One of the interesting aspects of this great short story is the way in which the first person narrator does not reveal the name of her husband who she has now fallen out of love with. Although he is such a significant character, as he is the reason that she went to Egypt in the first place, he always is referred to in the third person alone, without a name ever being attached to him, as in the following quote:
I lean against the wall of my room and count: twelve years ago, I met him. Eight years ago, I married him. Six years ago, I gave birth to his child.
This short story is essentially the story of the narrator, who herself remains nameless, as she tries to coordinate her life and work out who she is and what she is doing. What makes it such a fascinating tale is that through the anonymity of the central characters a universality is achieved that allows the reader to identify and relate to some of the central themes themselves as the narrator describes the birth of her love and its decline and eventual death.
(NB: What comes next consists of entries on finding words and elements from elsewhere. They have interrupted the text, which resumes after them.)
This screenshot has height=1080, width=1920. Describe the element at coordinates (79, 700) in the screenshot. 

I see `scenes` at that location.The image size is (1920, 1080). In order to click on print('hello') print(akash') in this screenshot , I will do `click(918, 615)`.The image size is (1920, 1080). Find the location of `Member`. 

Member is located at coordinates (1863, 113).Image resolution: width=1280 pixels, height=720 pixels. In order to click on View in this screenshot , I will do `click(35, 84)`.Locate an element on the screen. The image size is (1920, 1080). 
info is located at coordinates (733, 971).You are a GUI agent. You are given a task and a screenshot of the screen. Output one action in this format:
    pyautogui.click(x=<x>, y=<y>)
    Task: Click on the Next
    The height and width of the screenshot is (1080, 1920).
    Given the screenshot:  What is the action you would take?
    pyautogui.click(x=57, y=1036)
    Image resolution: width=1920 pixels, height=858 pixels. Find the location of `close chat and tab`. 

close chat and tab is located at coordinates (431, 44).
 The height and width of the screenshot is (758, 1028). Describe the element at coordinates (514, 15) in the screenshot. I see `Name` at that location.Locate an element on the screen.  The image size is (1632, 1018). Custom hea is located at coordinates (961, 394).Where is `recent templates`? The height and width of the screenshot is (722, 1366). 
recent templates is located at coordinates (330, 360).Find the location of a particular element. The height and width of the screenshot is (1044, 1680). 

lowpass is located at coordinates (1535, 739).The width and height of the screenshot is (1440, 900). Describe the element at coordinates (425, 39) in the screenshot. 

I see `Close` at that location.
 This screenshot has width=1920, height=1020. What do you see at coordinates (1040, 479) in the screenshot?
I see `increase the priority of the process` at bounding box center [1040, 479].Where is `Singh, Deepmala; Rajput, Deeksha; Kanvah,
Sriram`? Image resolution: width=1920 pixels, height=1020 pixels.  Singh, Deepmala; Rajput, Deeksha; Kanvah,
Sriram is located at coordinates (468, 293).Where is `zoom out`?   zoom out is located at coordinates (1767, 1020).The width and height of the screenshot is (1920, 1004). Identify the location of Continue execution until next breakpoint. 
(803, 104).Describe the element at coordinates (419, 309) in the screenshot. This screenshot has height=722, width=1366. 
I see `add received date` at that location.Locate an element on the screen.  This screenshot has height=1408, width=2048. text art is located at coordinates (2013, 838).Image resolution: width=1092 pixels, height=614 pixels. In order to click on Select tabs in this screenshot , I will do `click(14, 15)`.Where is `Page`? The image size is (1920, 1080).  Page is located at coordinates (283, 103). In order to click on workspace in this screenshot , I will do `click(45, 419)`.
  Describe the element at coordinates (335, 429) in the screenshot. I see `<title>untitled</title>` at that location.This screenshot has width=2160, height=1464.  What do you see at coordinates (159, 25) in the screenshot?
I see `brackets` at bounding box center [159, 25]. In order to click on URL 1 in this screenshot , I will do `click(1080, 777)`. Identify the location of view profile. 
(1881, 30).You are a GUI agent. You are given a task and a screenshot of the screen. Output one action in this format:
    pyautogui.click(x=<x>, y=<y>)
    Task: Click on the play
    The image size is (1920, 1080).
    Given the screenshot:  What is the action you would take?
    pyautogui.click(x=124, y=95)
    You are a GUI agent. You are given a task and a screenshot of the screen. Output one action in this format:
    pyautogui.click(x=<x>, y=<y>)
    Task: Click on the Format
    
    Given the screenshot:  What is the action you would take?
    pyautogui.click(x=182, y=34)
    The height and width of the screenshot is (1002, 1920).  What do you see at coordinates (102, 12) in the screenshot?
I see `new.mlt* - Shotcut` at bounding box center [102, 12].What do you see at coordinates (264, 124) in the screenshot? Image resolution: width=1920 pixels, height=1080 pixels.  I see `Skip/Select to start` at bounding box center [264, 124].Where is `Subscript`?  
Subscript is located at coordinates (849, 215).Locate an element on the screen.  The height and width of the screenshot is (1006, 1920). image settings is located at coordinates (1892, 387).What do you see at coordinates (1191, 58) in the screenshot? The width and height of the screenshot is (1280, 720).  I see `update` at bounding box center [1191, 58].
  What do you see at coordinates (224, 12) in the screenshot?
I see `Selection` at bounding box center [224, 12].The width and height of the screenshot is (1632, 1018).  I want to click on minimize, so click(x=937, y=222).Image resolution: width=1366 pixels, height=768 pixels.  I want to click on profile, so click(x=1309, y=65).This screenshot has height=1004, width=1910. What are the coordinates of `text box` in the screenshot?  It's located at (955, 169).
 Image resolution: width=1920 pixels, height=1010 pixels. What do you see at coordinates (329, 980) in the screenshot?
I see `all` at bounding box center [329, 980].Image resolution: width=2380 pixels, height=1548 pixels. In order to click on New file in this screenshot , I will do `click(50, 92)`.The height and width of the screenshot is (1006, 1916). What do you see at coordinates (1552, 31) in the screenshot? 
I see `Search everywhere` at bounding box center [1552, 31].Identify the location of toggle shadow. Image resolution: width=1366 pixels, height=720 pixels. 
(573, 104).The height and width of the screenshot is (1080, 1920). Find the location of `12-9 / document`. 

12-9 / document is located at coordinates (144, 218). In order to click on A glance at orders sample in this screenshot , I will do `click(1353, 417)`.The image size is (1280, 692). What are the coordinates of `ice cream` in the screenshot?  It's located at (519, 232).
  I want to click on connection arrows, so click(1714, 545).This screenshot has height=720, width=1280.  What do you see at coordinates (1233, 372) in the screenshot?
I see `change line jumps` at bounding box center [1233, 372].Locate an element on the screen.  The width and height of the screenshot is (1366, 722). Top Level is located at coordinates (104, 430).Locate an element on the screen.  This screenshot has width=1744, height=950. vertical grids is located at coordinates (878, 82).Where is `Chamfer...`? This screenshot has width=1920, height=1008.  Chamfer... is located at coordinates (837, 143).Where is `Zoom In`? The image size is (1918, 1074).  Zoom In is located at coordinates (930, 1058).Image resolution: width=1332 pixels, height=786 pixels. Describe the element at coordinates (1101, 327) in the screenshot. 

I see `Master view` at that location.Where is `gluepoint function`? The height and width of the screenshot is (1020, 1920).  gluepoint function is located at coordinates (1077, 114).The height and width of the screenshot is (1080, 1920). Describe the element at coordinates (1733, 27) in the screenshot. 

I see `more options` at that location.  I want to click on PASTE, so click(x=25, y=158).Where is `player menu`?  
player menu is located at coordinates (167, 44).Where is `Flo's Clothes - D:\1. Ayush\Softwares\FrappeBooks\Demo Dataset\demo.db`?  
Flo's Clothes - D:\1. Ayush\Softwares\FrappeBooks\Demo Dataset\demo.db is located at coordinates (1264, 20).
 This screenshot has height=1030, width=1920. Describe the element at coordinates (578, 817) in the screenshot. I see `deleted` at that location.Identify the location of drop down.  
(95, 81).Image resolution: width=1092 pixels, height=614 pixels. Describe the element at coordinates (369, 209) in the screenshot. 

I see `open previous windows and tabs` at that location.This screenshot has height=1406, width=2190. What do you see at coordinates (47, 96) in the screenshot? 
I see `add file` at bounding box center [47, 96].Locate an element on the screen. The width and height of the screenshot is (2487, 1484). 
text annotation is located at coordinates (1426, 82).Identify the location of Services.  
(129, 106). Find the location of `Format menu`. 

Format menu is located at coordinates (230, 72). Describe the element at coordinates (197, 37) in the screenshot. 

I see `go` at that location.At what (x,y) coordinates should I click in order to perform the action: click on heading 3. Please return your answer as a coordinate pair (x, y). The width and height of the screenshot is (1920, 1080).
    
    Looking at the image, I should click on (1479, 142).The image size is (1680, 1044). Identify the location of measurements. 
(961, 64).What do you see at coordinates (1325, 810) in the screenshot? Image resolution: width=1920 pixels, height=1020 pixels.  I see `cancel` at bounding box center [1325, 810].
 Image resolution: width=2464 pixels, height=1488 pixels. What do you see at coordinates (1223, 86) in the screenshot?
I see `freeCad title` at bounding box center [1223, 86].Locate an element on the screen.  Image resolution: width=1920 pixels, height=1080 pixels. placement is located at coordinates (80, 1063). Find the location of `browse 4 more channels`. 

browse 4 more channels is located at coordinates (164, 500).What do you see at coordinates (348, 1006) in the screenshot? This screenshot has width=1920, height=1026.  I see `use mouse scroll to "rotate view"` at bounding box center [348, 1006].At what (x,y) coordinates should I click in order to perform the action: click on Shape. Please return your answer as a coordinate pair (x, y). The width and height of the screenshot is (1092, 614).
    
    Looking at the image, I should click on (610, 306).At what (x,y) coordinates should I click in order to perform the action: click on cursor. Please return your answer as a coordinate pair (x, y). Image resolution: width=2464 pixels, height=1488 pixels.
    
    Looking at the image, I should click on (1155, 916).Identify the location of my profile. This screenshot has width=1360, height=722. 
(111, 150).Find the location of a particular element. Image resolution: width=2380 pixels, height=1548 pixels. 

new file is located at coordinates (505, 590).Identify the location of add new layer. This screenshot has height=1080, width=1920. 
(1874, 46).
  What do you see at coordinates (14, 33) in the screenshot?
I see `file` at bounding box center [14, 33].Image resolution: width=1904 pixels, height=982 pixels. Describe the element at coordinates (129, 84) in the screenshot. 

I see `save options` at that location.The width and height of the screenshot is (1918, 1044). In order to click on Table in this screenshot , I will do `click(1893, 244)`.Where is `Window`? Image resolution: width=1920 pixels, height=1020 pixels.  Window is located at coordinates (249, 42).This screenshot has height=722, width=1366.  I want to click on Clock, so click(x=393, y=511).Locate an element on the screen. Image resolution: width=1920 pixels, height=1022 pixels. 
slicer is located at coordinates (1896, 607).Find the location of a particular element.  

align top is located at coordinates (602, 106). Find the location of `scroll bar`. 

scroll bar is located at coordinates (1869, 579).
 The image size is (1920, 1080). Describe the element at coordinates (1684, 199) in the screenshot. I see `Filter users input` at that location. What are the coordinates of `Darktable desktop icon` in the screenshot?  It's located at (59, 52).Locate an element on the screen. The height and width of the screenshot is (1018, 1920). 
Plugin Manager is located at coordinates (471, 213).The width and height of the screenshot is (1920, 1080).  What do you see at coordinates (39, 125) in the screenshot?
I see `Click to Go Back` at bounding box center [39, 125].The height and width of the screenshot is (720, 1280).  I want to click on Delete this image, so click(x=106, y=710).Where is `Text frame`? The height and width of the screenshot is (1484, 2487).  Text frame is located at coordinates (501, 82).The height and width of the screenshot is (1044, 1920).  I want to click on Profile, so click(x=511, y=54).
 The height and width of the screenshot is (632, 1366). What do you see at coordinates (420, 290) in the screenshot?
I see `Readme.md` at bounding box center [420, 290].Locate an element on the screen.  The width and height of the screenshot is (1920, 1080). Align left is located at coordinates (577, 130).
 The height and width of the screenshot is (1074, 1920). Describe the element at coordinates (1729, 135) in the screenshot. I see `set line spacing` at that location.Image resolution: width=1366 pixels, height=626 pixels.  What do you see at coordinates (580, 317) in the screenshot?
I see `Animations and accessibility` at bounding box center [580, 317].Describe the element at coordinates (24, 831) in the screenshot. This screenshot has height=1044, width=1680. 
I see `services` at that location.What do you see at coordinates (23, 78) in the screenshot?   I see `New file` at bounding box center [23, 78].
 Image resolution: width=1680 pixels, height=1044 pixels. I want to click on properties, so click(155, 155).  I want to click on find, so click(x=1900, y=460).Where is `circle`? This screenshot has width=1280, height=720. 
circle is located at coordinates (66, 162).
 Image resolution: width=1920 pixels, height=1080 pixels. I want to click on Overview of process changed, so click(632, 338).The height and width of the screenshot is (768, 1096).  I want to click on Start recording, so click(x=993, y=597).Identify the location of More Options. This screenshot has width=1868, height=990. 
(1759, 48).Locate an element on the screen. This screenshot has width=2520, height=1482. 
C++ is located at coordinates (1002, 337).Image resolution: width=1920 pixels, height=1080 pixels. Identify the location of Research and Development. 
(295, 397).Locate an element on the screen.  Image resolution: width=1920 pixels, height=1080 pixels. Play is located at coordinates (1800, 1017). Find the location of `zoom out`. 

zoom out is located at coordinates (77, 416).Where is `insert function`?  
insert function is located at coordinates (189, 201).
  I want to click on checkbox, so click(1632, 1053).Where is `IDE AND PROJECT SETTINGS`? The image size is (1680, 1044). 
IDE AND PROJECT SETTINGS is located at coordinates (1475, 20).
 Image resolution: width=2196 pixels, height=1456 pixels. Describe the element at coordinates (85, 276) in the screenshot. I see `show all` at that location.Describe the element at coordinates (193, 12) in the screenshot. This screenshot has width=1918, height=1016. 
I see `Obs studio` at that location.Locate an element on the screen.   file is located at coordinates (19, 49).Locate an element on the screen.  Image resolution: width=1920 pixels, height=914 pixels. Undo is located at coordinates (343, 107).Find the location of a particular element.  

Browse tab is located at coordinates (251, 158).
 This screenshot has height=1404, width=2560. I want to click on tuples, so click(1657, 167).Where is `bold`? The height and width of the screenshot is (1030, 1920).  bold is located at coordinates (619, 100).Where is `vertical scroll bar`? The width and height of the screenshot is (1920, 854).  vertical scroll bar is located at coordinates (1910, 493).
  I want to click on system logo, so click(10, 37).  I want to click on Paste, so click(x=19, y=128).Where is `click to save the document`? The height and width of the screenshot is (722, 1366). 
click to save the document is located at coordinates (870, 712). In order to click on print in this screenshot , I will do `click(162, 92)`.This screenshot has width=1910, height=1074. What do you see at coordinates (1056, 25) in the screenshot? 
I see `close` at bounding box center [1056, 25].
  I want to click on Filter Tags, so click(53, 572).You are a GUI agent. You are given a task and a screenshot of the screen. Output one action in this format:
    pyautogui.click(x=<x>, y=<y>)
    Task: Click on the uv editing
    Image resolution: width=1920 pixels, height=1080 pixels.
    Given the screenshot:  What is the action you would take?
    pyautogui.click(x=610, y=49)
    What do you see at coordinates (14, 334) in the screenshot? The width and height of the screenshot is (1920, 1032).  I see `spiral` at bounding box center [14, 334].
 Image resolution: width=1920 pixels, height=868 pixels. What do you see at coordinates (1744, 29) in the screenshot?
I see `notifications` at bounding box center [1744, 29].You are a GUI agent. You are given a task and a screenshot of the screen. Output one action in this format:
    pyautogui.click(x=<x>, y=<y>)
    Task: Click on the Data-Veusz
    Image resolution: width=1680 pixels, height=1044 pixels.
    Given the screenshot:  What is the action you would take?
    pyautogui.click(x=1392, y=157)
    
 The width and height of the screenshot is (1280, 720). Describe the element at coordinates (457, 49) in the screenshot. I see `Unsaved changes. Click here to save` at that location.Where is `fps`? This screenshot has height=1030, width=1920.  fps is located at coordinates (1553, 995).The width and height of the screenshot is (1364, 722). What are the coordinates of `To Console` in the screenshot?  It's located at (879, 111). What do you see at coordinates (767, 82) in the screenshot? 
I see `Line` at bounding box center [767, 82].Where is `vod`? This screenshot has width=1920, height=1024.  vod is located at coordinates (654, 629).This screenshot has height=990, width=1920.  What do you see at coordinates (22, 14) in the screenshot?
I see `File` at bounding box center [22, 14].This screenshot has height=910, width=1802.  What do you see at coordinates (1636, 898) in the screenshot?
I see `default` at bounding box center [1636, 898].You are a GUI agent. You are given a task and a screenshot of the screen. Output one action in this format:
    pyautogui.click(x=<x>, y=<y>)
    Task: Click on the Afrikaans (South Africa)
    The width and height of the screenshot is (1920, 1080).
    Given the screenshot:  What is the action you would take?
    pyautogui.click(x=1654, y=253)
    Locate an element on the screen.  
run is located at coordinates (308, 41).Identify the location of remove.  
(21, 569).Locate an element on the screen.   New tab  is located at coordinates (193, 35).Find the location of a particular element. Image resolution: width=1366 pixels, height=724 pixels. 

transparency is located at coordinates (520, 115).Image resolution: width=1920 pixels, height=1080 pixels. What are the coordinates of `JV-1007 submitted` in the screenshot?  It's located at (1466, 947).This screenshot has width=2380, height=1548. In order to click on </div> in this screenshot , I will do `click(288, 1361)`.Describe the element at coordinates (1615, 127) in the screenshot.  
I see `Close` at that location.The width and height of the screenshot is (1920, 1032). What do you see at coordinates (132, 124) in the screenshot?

Anonymity therefore is a strategy that Soueif is able to use to great effect as it allows him to identify certain timeless truths about what it is to be human that all readers--whether or not they have ever been to Egypt--can connect with.
Possibly to keep up the suspense of wondering who is who.
Soueif uses a blank narrator and creates unnamed characters to keep focus off him, perhaps a bitterness of hers, to forcibly remove his identity and leave him without one in the story the way she seems to have none. The daughter is given a name to keep the focus on her as she is the purpose of her being with her husband and the reason of her passivity and why she puts up with everthing.